Sparking conversation about conservation
The benefits of the Volunteer Steward program extend well beyond state park boundaries. Matt Pedigo, chair of the Michigan Wildlife Council, said it plays an important role in bringing subjects like conservation into everyday conversation.
“Programs that allow Michigan residents to get up close and personal with the outdoors are absolutely vital,” he said. “Michigan has an abundance of natural resources, but many people still feel disconnected from our wildlife. These programs are great at strengthening that connection.”
The Michigan Wildlife Council was created to inform the public about the benefits of hunting and fishing, and how these activities are the primary source of funding for management of the state’s natural resources.
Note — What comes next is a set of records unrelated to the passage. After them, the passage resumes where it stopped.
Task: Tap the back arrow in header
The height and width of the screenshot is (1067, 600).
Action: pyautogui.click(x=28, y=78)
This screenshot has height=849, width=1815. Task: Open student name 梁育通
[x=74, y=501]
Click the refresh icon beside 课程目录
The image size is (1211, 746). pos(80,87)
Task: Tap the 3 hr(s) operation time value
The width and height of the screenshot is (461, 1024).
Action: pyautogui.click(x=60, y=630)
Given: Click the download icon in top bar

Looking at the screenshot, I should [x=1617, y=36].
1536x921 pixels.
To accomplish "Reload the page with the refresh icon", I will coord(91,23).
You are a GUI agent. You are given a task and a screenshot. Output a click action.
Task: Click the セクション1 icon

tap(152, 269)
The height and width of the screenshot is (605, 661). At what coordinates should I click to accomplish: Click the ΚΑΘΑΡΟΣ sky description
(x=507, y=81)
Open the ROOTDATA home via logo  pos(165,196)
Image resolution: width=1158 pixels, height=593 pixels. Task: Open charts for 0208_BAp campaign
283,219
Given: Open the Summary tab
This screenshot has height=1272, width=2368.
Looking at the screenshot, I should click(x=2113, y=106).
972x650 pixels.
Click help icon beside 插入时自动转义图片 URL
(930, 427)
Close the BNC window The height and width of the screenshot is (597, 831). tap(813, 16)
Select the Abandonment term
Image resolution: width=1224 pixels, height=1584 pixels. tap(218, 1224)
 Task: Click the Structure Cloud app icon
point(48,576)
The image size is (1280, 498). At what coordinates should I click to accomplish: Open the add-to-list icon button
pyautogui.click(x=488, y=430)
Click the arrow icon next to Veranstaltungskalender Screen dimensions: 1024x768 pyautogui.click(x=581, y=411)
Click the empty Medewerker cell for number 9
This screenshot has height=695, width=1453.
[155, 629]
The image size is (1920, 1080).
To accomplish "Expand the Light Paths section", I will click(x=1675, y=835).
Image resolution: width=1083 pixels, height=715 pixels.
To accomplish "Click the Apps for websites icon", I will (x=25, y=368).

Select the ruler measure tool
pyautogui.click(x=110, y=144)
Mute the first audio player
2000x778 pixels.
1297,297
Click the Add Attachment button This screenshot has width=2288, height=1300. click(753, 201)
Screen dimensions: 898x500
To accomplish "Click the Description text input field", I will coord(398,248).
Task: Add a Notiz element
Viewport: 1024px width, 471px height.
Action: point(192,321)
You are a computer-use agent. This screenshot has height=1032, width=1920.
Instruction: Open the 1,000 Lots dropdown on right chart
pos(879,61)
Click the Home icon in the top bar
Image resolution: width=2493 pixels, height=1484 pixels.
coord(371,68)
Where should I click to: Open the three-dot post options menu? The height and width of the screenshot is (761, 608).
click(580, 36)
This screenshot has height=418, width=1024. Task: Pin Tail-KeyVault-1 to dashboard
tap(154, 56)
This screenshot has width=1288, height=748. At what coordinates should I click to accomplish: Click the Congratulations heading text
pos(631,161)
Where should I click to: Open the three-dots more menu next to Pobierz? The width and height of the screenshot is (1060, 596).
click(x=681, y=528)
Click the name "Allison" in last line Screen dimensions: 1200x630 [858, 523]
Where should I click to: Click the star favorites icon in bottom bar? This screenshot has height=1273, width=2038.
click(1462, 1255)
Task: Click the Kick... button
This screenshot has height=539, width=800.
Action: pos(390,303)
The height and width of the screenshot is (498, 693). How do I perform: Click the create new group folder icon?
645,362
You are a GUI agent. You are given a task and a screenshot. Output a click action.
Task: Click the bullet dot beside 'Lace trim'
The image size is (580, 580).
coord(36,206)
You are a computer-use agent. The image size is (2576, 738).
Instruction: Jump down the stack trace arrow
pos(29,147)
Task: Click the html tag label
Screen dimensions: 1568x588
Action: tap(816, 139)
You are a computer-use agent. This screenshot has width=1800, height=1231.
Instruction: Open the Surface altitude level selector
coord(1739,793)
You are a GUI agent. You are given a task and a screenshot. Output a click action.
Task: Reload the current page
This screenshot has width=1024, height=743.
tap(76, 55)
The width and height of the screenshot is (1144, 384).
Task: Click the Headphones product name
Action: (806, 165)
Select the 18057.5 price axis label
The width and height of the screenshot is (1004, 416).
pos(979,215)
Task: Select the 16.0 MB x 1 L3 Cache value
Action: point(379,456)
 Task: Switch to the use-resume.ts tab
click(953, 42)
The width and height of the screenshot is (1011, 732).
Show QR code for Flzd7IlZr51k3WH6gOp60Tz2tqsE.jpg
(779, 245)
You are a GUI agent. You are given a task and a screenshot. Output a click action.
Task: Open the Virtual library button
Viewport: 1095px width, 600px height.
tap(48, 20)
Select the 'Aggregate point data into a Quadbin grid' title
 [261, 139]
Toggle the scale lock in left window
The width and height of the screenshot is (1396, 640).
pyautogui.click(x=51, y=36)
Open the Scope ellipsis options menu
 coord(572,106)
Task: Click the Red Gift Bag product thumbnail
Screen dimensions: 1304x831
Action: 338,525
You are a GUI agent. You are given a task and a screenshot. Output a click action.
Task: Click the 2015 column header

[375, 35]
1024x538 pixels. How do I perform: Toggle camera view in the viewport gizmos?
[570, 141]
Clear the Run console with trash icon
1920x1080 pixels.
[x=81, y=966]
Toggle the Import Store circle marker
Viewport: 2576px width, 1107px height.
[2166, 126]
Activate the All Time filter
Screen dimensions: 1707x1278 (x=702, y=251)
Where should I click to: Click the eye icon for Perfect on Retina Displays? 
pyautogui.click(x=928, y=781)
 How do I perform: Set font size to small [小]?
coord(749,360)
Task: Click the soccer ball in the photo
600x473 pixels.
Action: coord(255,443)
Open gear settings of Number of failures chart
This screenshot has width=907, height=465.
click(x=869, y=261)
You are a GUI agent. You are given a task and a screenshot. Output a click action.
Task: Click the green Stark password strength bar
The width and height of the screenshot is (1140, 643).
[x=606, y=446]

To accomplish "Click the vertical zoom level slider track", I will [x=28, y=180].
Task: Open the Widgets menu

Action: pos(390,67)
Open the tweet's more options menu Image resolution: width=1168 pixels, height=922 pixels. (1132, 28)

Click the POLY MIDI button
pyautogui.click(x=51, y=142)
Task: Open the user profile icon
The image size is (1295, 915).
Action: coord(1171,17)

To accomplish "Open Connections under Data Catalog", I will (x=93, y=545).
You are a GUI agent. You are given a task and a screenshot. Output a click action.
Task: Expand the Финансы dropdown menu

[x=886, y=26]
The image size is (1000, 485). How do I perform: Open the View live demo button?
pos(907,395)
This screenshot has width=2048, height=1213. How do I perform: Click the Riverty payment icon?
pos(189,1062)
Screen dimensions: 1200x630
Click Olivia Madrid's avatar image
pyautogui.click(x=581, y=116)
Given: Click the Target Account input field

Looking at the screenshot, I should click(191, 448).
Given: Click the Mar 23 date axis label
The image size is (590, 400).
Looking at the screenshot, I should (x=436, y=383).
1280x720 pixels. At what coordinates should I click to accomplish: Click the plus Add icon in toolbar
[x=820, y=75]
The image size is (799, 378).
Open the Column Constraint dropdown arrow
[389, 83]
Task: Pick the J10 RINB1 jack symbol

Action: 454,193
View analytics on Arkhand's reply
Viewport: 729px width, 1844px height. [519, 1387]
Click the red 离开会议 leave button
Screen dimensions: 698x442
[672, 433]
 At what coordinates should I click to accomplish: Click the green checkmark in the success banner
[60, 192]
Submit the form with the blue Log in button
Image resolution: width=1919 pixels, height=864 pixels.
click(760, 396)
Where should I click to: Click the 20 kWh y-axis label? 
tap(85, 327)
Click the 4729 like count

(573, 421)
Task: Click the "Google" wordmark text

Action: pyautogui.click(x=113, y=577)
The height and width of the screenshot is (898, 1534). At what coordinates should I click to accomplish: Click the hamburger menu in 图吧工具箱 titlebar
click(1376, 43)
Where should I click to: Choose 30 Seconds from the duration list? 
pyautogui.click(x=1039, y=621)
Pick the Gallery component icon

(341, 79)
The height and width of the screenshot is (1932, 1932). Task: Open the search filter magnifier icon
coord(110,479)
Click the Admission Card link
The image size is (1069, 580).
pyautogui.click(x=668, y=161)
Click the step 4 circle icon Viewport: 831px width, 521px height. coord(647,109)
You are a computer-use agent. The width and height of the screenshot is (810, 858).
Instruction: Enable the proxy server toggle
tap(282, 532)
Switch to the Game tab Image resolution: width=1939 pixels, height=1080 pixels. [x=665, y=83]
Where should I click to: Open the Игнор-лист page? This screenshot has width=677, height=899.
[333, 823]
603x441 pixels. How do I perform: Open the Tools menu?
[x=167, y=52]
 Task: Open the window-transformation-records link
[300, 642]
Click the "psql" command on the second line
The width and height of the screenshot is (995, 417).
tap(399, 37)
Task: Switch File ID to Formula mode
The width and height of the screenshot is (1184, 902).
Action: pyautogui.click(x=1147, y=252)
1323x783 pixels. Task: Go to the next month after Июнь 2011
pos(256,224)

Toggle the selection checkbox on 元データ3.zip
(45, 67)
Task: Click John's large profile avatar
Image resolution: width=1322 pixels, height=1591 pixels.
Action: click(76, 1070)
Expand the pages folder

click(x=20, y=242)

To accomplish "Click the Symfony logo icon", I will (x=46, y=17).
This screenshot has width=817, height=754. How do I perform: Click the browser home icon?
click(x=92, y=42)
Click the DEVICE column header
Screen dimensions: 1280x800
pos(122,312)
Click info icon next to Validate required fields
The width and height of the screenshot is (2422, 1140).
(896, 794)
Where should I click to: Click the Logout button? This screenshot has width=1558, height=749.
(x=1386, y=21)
Pedigo said spring activities help build bonds between Michigan residents and the outdoors.
“These are scientifically managed resources, and they need help from people because of the impact of human development,” Pedigo said. “Ultimately, our goal is to guarantee that our forests, waters and wildlife will be here for generations to come.”
The century club
Frei said the first year she oversaw a garlic mustard eradication effort, volunteers removed more than three dozen 30-gallon garbage bags’ worth of the invasive plant. Last year, she said, they pulled only four bags’ worth.
“We’re basically just in maintenance mode now,” Frei said. “That’s the difference volunteers make.”
And with 2019 representing the 100th anniversary of Michigan State Parks, Frei said this spring may be the ideal time to pitch in on conservation activities.
“We pride ourselves on making the most of volunteer efforts and connecting people with activities that have meaningful, positive impact to Michigan ecosystems,” she said. “There are opportunities for a wide range of skill and mobility levels, and every little bit helps.”